As situações são diferentes, mas o resultado é o mesmo. Madalena não consegue dizer para seu pai que quer mais liberdade, nem consegue ser totalmente sincera com Marcello, pois só o que conhece é a entrega completa a qualquer homem. O pai do jornalista não consegue expressar seu fracasso no ato sexual, assim como não consegue pedir ajuda. Marcello declara sua veneração por Sylvia, mas ela não entende, pois fala outra língua, e Sylvia e seu namorado não se entendem, e brigam, pois um está bêbado e a outra, num estado amortecido da mente, em que tudo é completa felicidade. Steiner não pode expressar seu descontentamento em relação à sua vida, e acaba externando isso da pior maneira possível. Marcello tenta escrever seu livro, mas fracassa. Os quase-libertinos querem se abrir totalmente a um grupo de pessoas, mostrarem-se como de fato são, mas não conseguem nem isso, nem se despirem e participarem de uma orgia. Marcello e Emma não conversam sobre seus problemas realmente até a hora em que tudo explode e eles acabam brigando, quando finalmente se entendem. Mas, depois, advém a tragédia e tudo se torna inútil, nulo.
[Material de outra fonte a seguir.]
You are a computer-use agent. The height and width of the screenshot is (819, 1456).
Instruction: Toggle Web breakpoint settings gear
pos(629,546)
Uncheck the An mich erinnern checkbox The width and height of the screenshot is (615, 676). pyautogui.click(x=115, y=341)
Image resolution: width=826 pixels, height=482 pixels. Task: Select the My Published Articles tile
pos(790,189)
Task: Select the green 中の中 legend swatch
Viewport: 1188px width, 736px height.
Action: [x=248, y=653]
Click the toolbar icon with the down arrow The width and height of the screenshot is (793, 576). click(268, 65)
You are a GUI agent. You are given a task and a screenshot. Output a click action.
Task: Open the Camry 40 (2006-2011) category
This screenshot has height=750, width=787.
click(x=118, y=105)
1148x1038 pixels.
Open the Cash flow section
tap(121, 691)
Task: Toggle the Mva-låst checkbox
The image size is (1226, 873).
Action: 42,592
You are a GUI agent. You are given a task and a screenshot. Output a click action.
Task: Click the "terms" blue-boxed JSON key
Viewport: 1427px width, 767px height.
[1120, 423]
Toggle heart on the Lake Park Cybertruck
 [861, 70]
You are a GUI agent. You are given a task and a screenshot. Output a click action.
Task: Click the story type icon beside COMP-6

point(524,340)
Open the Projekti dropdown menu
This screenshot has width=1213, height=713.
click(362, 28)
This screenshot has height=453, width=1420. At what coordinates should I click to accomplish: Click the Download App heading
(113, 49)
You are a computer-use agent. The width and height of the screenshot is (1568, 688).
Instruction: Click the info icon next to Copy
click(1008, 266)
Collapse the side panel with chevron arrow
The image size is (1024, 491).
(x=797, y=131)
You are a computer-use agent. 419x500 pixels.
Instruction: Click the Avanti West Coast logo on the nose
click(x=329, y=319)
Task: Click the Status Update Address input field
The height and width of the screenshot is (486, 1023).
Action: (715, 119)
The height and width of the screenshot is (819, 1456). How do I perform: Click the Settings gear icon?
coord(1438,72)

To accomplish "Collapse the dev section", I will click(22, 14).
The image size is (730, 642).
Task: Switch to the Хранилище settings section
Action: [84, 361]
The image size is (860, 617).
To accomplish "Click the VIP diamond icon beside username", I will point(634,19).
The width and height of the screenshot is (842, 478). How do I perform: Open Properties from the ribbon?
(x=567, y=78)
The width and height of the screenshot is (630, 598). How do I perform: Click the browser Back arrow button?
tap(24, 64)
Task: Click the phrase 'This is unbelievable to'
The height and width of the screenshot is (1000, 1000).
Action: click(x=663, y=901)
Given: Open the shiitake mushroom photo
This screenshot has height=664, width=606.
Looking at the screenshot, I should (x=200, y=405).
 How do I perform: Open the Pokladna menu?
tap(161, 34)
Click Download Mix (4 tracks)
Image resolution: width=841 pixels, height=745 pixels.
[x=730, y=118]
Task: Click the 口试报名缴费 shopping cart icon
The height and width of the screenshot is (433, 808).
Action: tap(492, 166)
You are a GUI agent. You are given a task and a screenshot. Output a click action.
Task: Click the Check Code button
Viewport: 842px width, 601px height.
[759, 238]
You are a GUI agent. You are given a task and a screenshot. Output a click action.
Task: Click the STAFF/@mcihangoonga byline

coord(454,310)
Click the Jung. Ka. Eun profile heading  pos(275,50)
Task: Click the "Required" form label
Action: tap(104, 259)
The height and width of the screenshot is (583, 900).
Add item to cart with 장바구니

Nesse filme, Fellini não fala só sobre a doce-vida dos ricos e famosos, aliás, muito pelo contrário. Ele fala da Itália, e das pessoas que lá vivem, surdas, mudas e cegas. Por, quando são aristocratas, não enxergarem sua própria decadência, e isolarem-se totalmente dentro de si. Por, quando são religiosos, não ouvirem um chamado verdadeiro de fé, e não verem quando um suposto milagre simplesmente é uma invenção da cabeça de crianças. Por, quando são pessoas, simplesmente, não conseguirem dizer ao outro uma coisa que seja verdadeira, que não seja manipulada, redundante, óbvia.

A Doce Vida é o filme da incomunicabilidade, mas também é o filme do absurdo, dos seres humanos que se acabam no “grito horrível chamado silêncio” da vida contemporânea. Ainda que, com muito esforço, possa-se ver um sorriso sincero, de esperança, não se ouve o que ele diz.